Hello friends ♡ It’s certainly been a while since I’ve written on this blog… I apologize for that - I’ve been caught up with school and midterms, but I tried my best to update my Instagram at least (IG: legendoftamar).
I come back to talk about one of my all time favorite coffee shops in Montreal. I’ve been saving this one because it’s not only one of the best I’ve gone to, but it also holds a special place in my heart.
Let’s take ourselves back about a few months ago. On a cold November morning. Fall had just given in to an overwhelming snow storm, introducing winter to Montreal. When the first snowfall hits Montreal, a lot changes in the city. People get angrier, drivers forget how to drive, students arrive to school an hour into their lecture, the bus system gets suspended; basically, everyone loses their mind. Including me.

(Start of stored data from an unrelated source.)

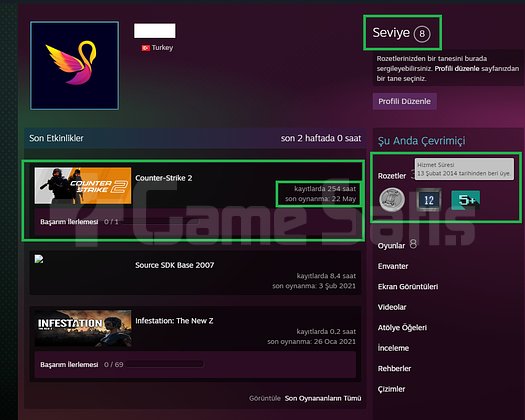Open the Atölye Öğeleri workshop link
This screenshot has height=420, width=525.
(402, 328)
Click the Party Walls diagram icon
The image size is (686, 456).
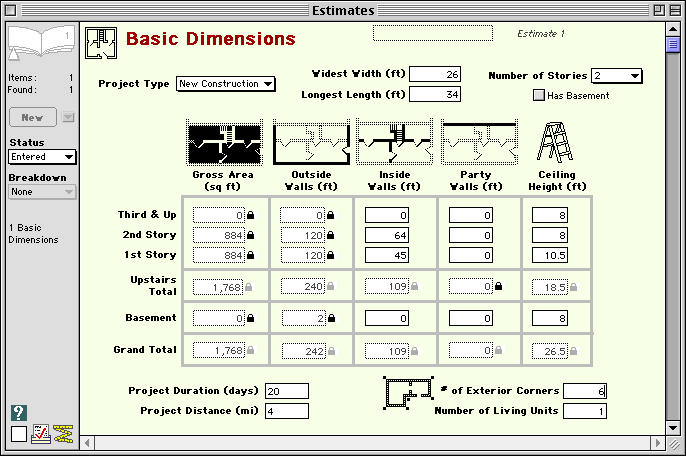(x=479, y=143)
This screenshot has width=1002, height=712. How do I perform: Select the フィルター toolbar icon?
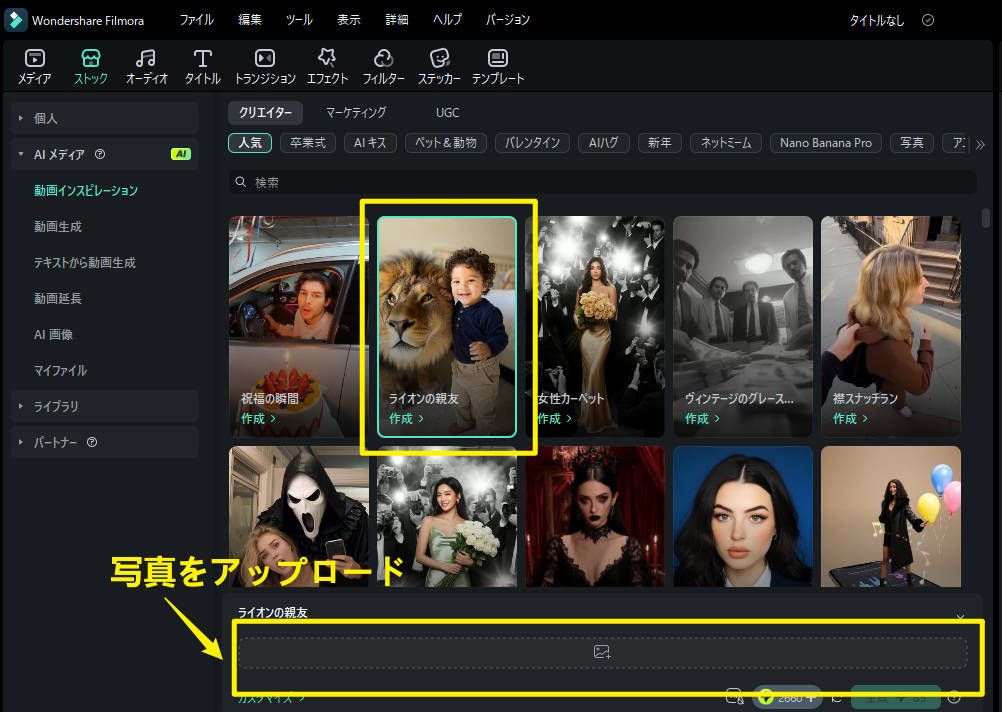point(383,65)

I woke up that morning in a bad mood. I was in a bad mood not because of the snow. I was in a bad mood every morning. To understand why, we have to take ourselves back to many other moments of my life and frankly we don’t have time to relive so much of the past. Long story short, I have anxiety. And at that point of my life, it was taking over. I couldn’t deal with it and I didn’t want to deal with it and instead I woke up every morning in a miserable mood. I put on my makeup and put on my smile and went on with my day. But this morning, something in me changed. Maybe it was the snow that made me go insane.

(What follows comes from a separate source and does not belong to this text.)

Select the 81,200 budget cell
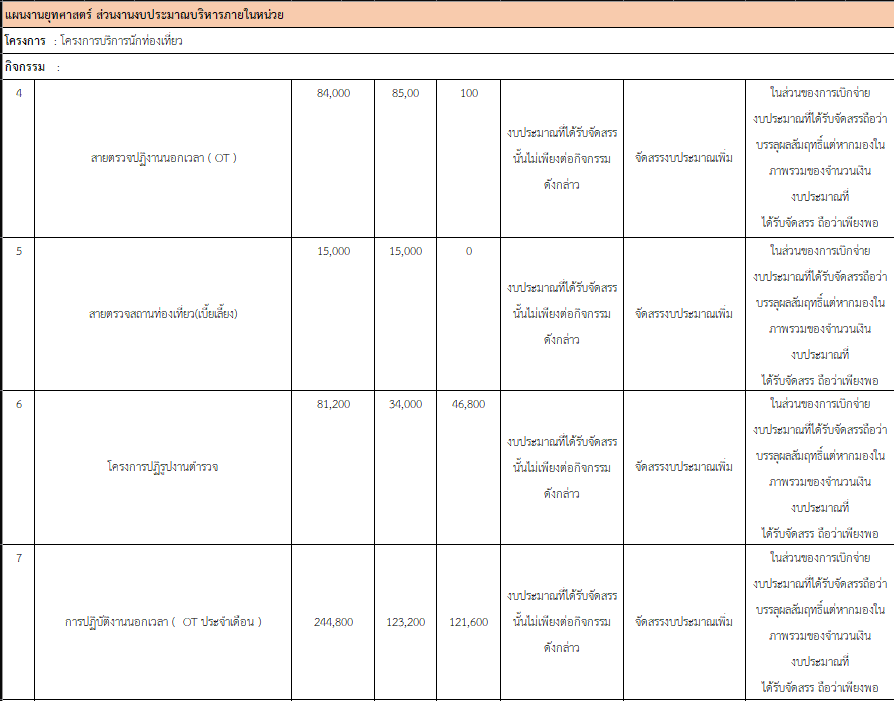 click(333, 404)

I was determined to go to a cafe before school. To leave the stress behind for a few hours. To runaway to a place I felt comfortable and at ease. I decided to take an earlier bus to the metro and make it to a cafe I had been wanting to go for so long. And where does the insanity come into play? The coffee shop was a good 10 minute walk away from the metro station. A 10 minute walk in a snow storm. In Montreal. Not Vancouver - where their snowstorm is basically 3 snowflakes per hour. It was pouring and the wind was insane but I still did it. The snow made me lose my rational thinking, but sometimes it’s good to be illogical and just go for it.
I was the only one walking on the streets. My motivation impressed me.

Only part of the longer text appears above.